Task to complete:
What lines in the material hold the string "computer"? Return every one of them.

--- Material shown Enclosed Below ---

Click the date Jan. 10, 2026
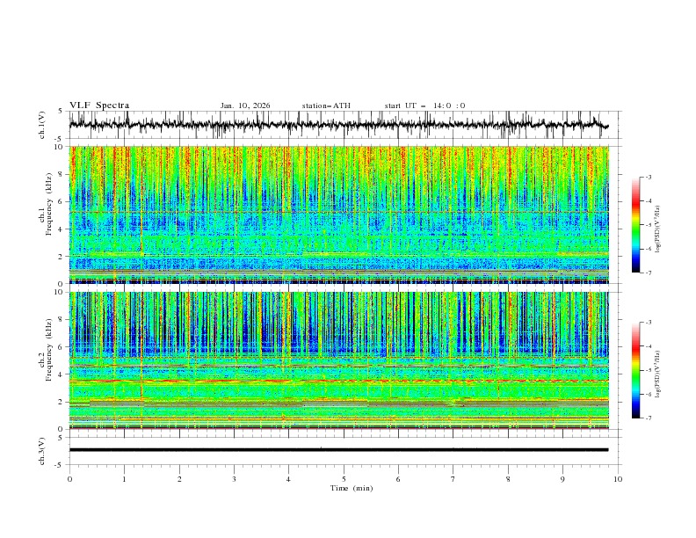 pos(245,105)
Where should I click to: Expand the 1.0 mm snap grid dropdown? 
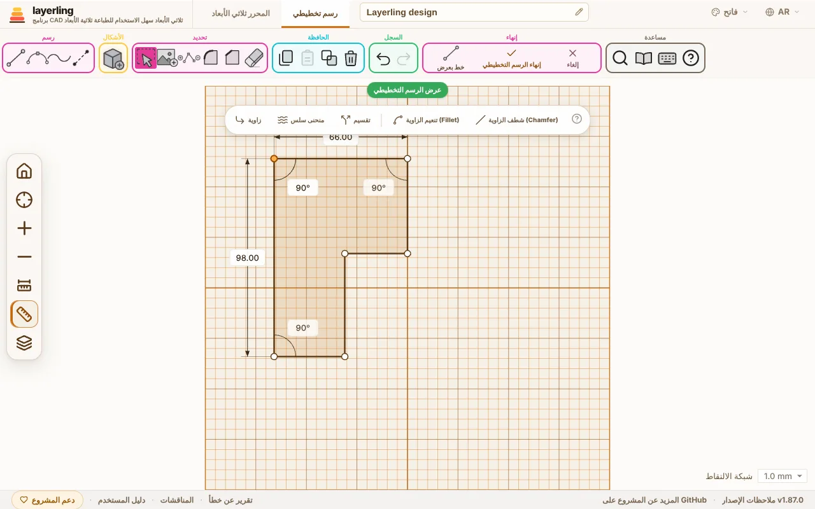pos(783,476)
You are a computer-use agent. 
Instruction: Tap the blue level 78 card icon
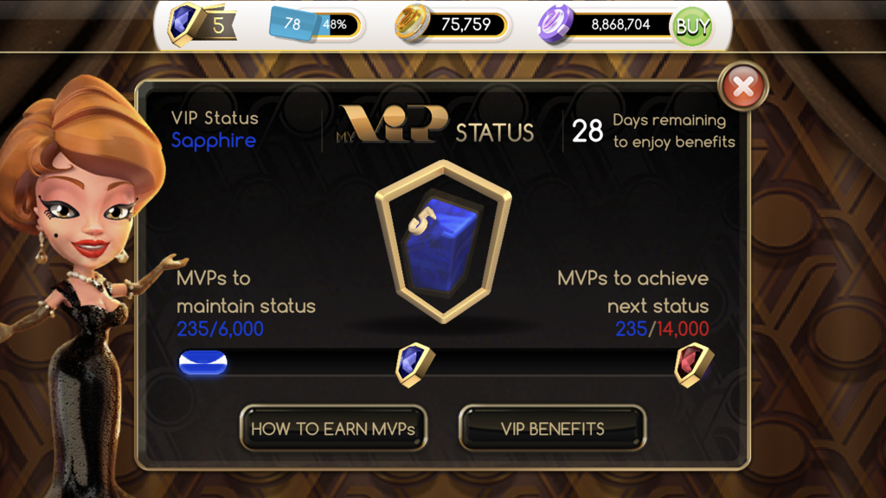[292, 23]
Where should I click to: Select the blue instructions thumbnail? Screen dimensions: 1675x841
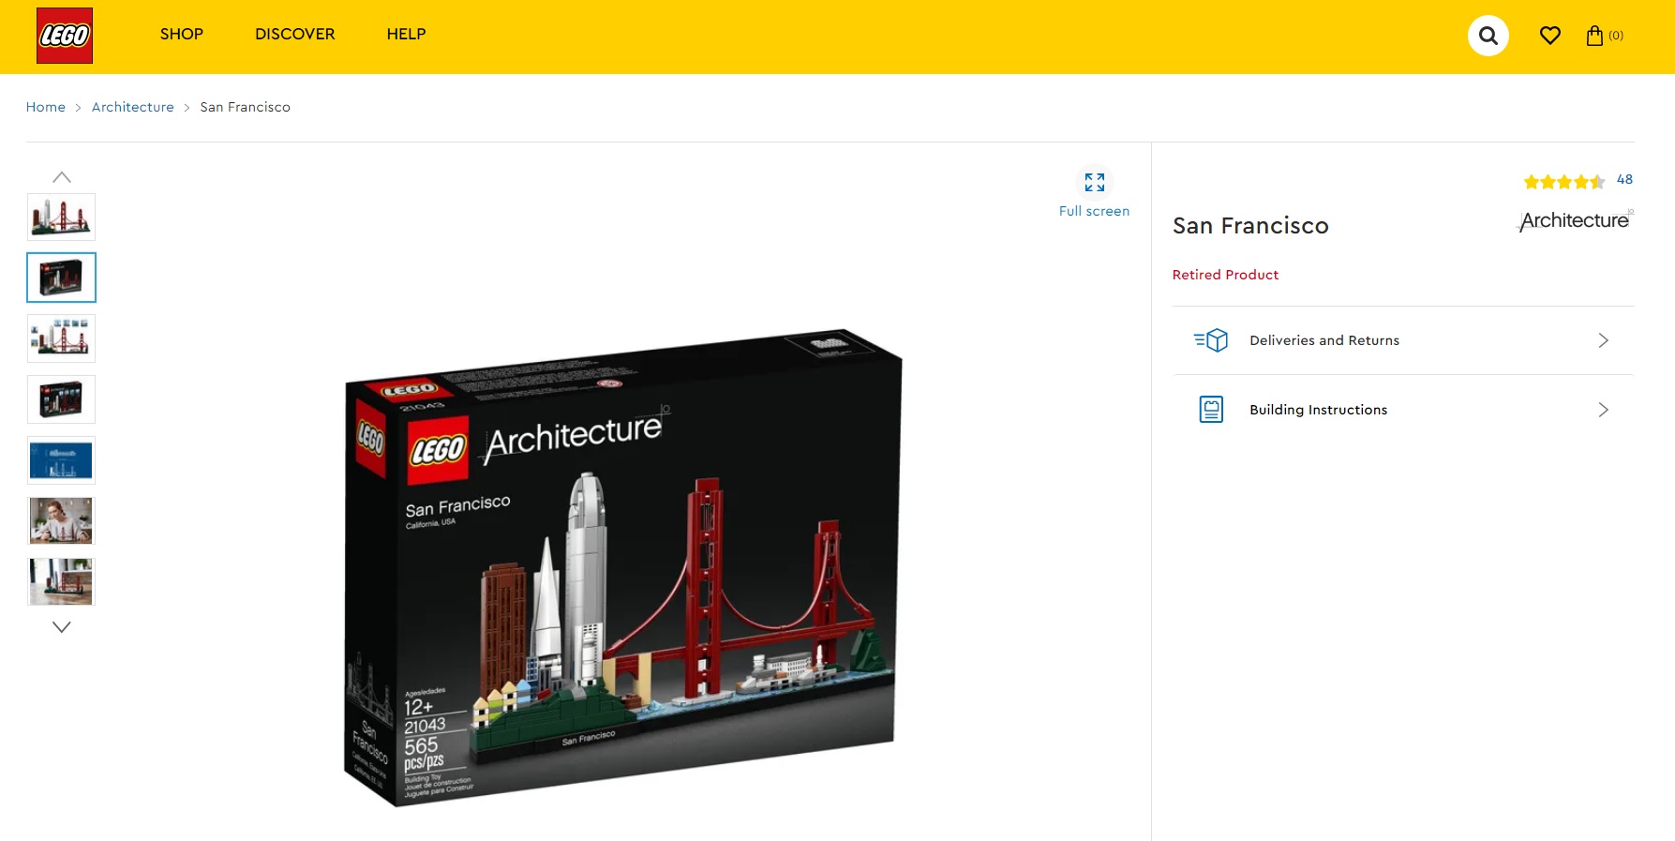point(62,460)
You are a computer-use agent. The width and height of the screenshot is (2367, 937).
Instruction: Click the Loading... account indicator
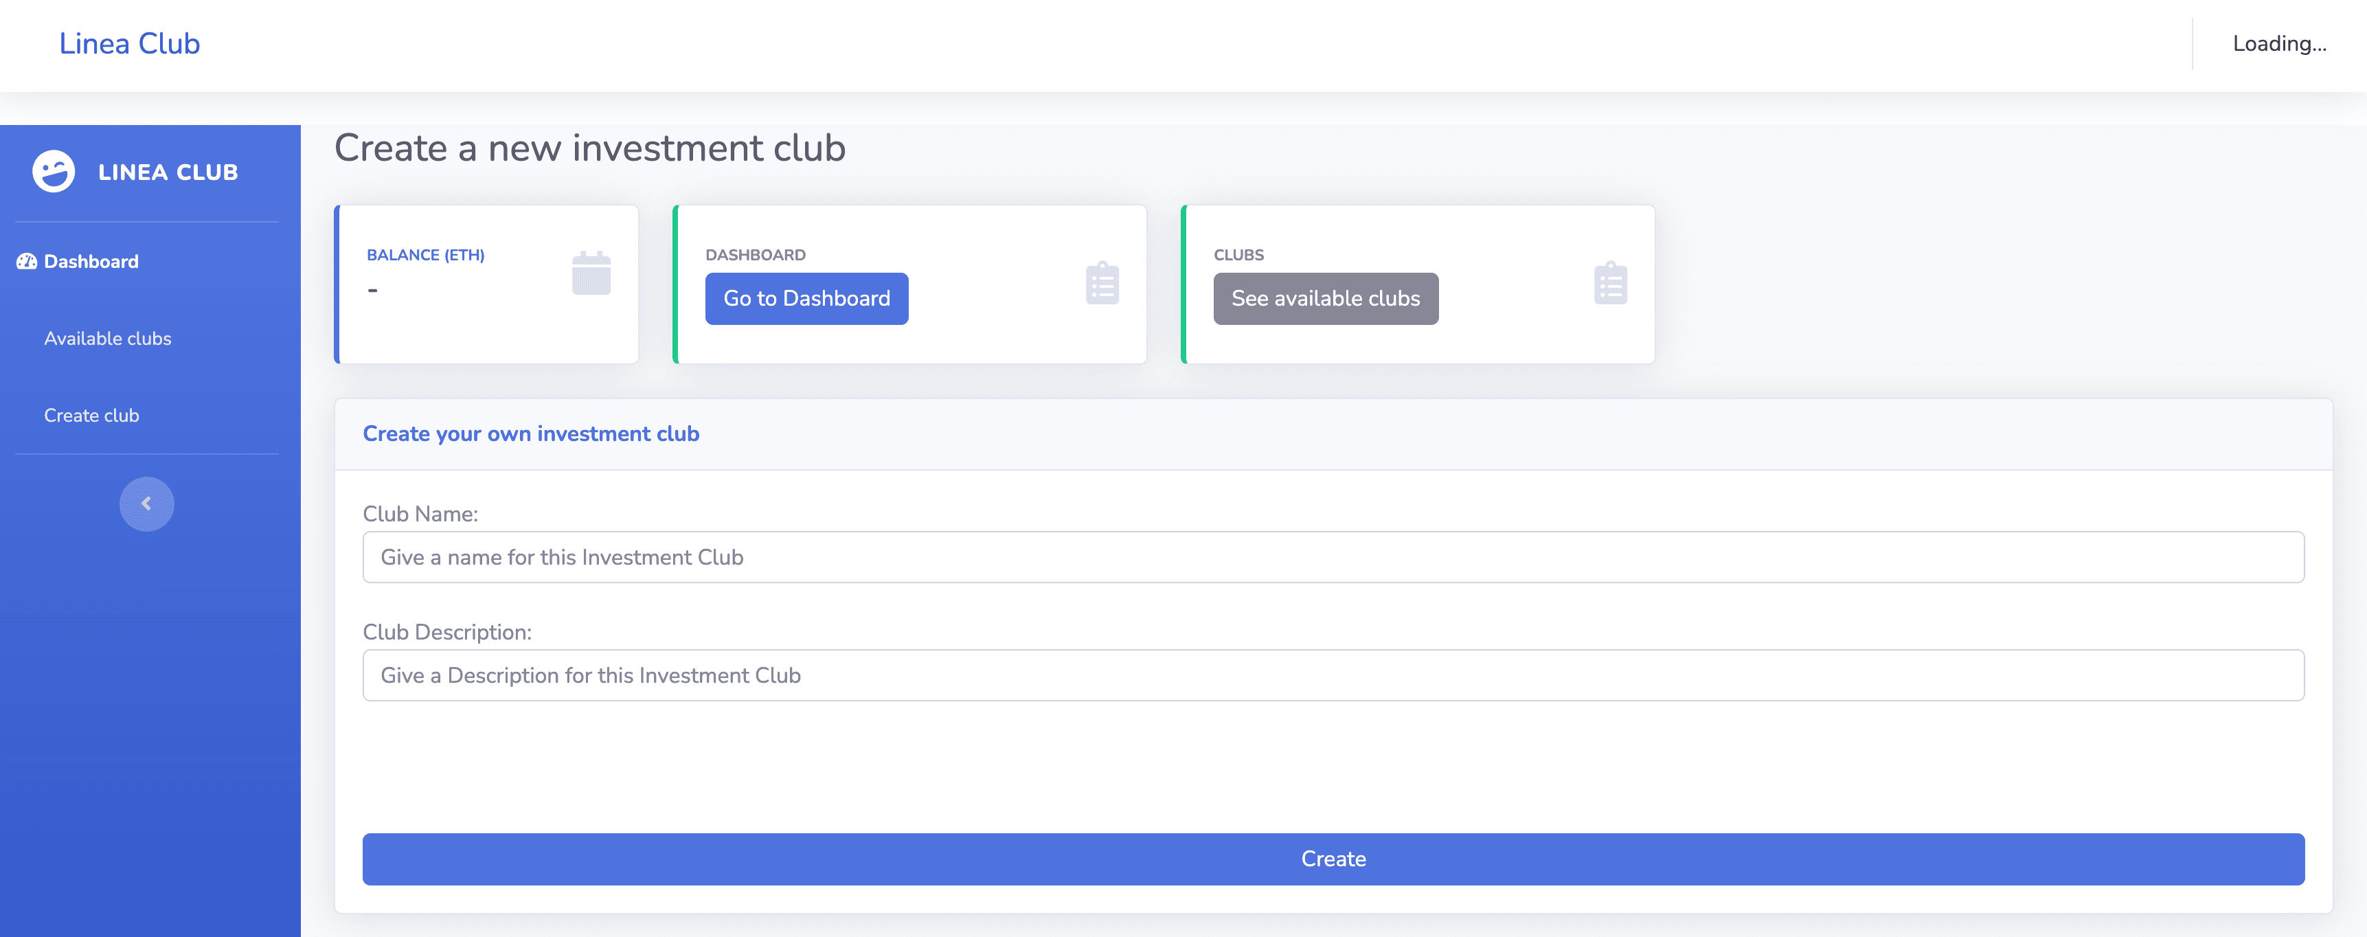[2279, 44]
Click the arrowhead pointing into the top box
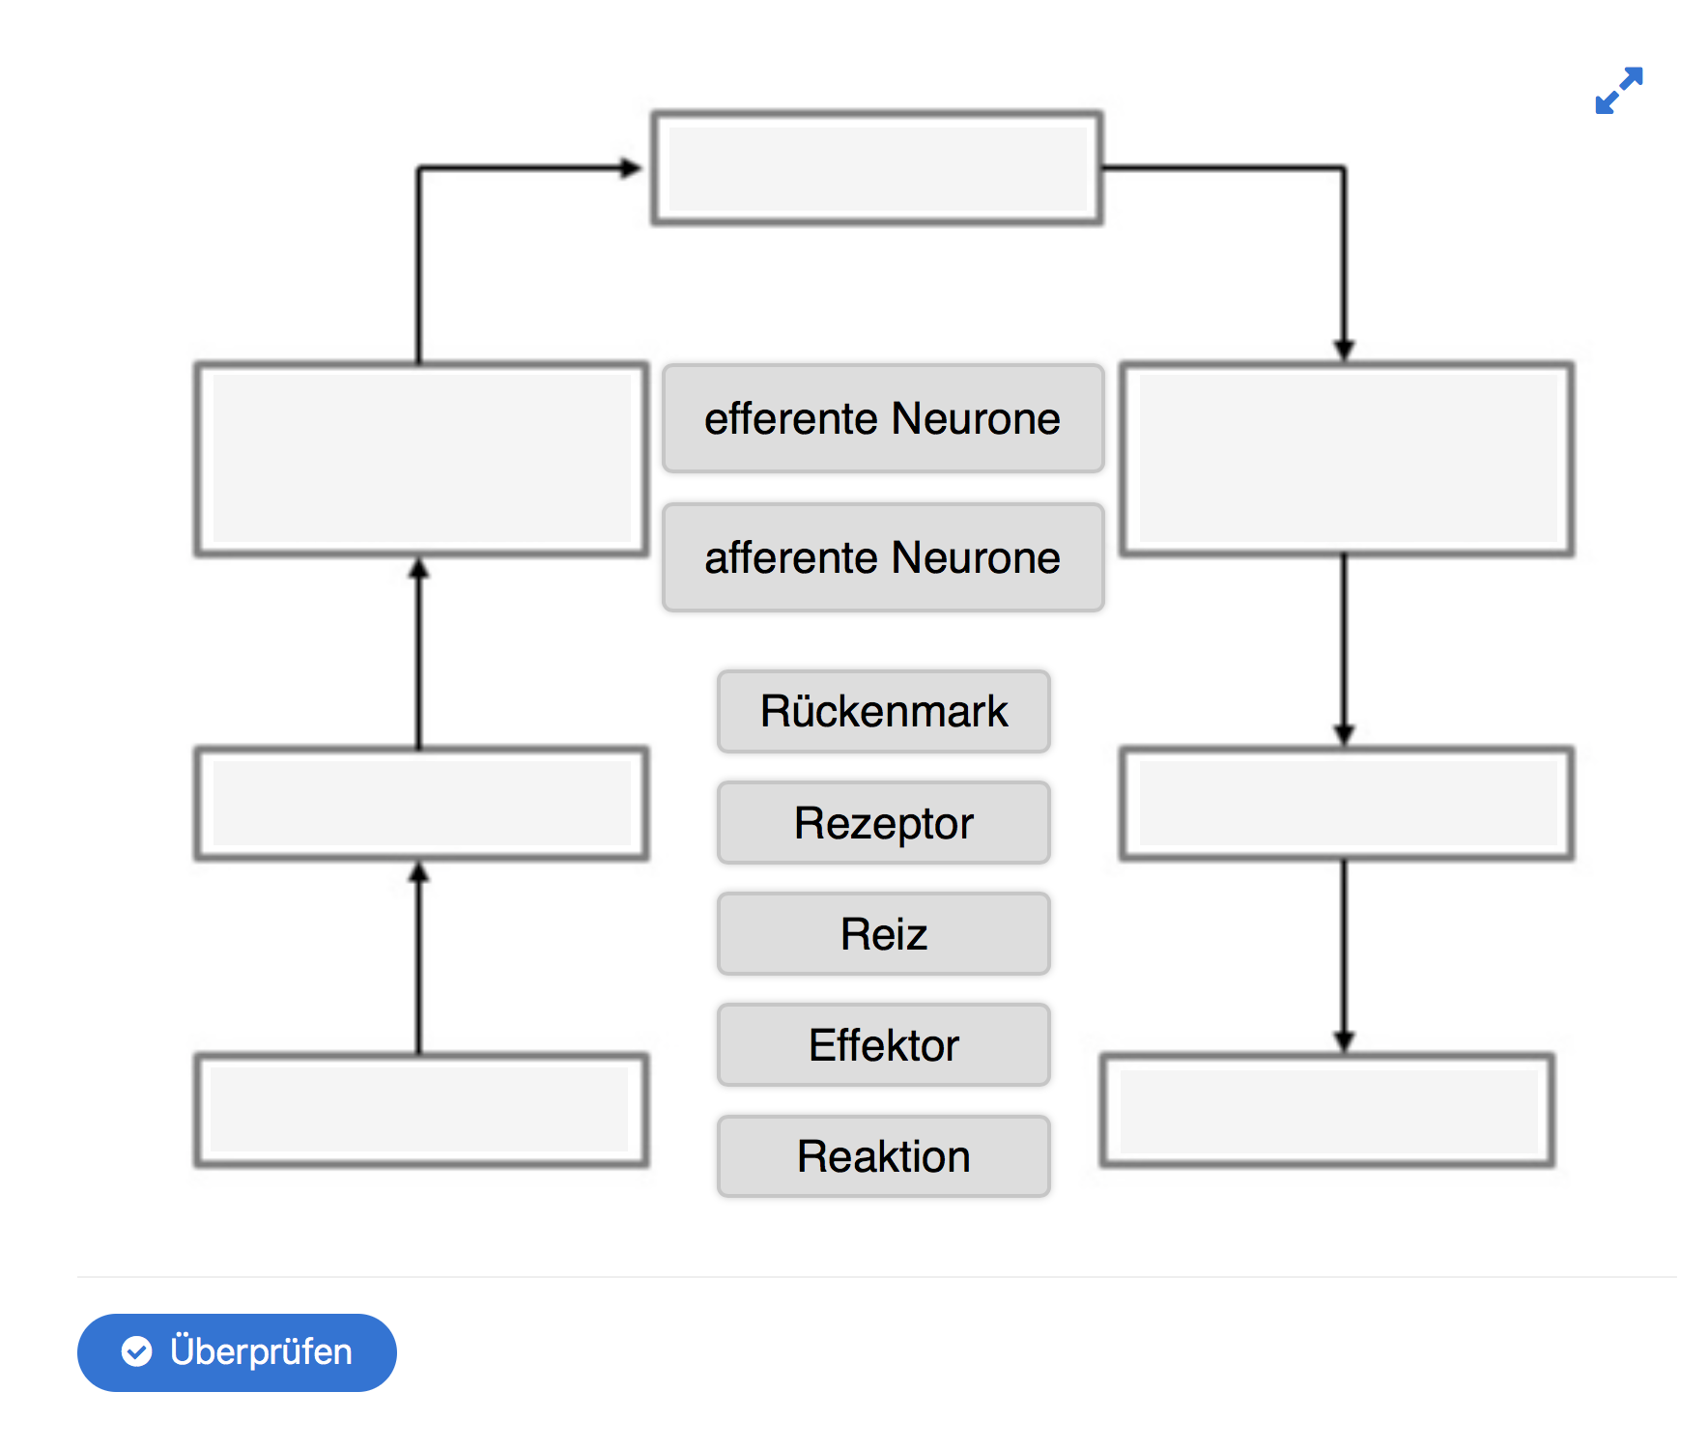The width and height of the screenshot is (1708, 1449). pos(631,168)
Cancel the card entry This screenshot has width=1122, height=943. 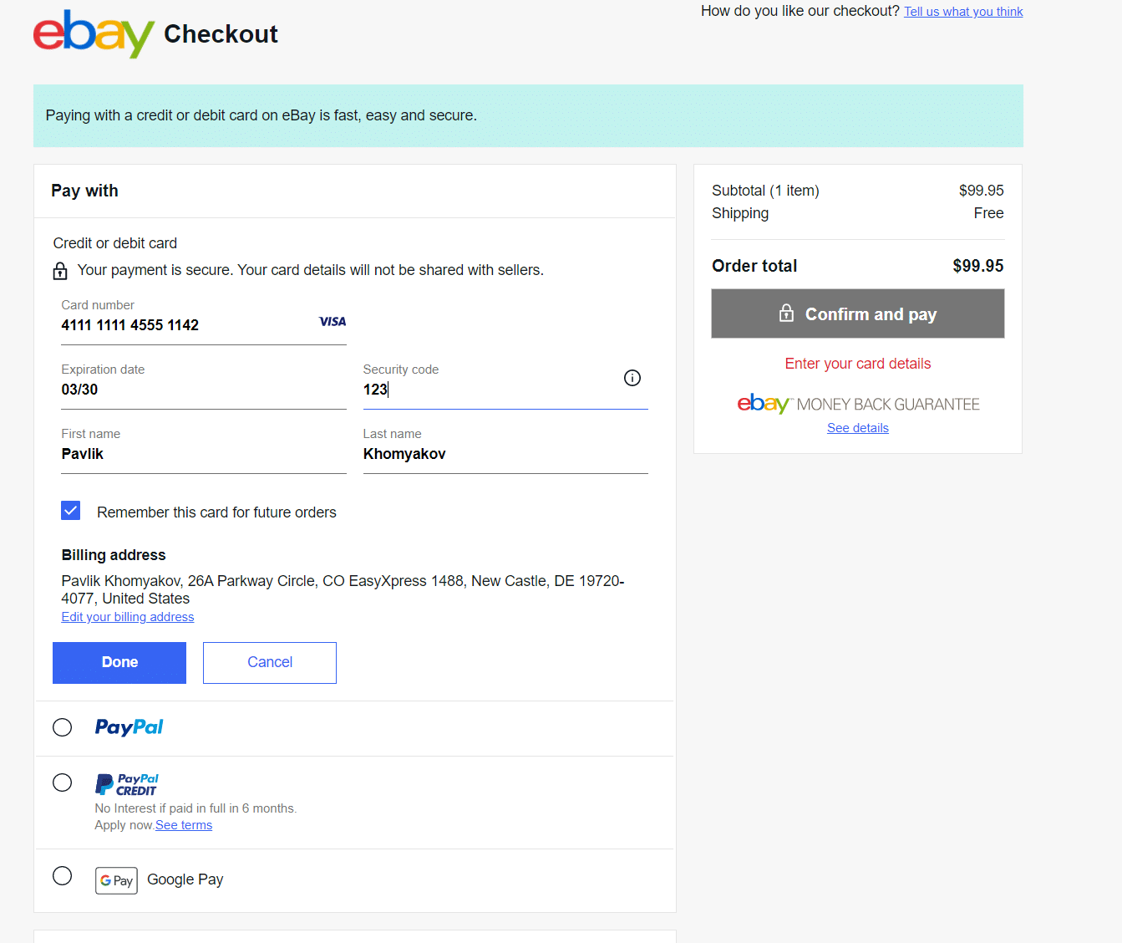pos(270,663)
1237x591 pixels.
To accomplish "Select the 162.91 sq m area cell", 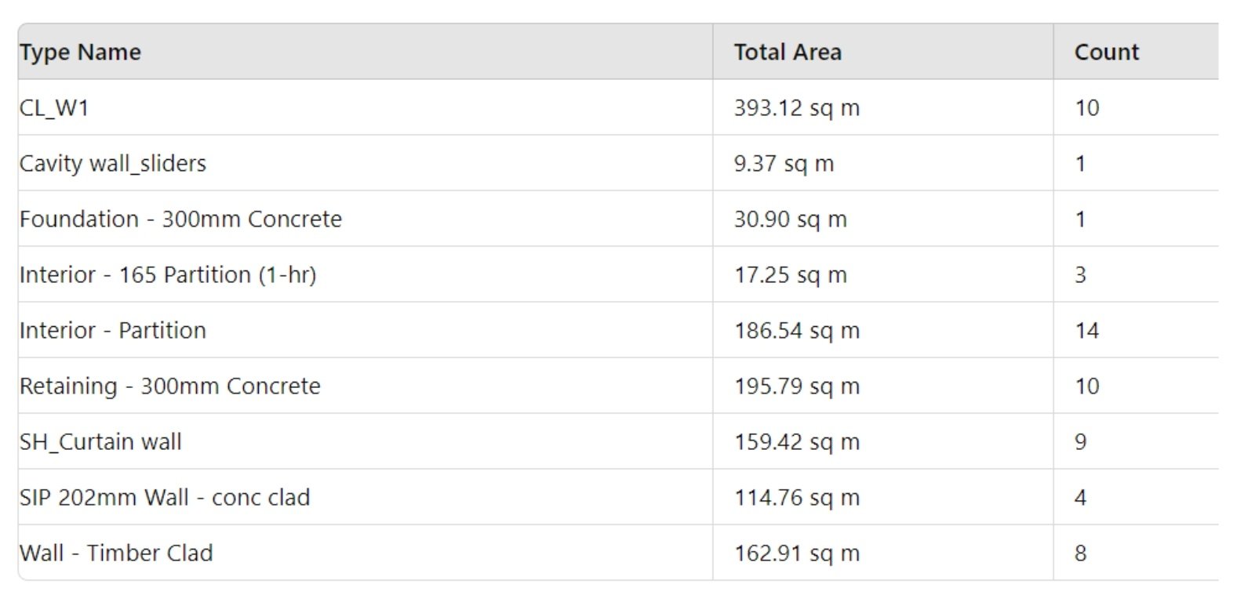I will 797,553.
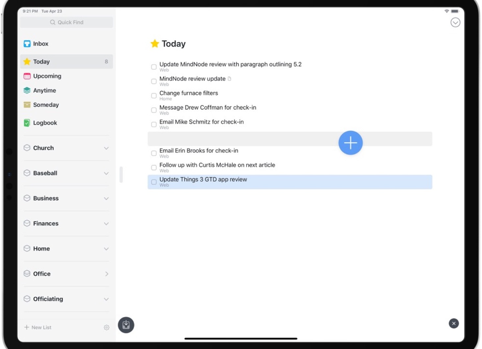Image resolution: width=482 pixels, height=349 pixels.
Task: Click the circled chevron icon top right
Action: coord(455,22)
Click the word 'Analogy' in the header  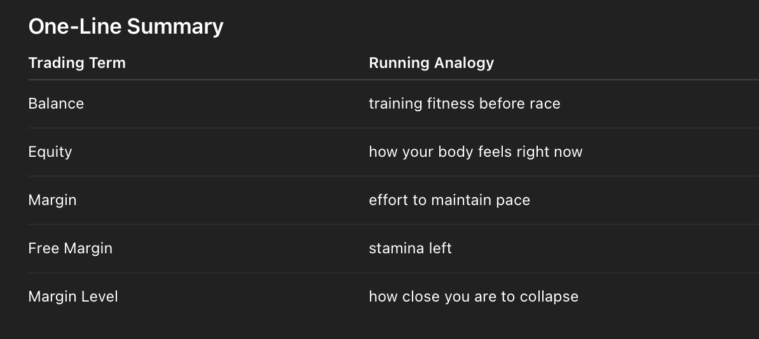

--- End of Enclosed Material shown ---

Finished exercise:
You are a computer-use agent. 
You are a computer-use agent. The width and height of the screenshot is (2367, 937).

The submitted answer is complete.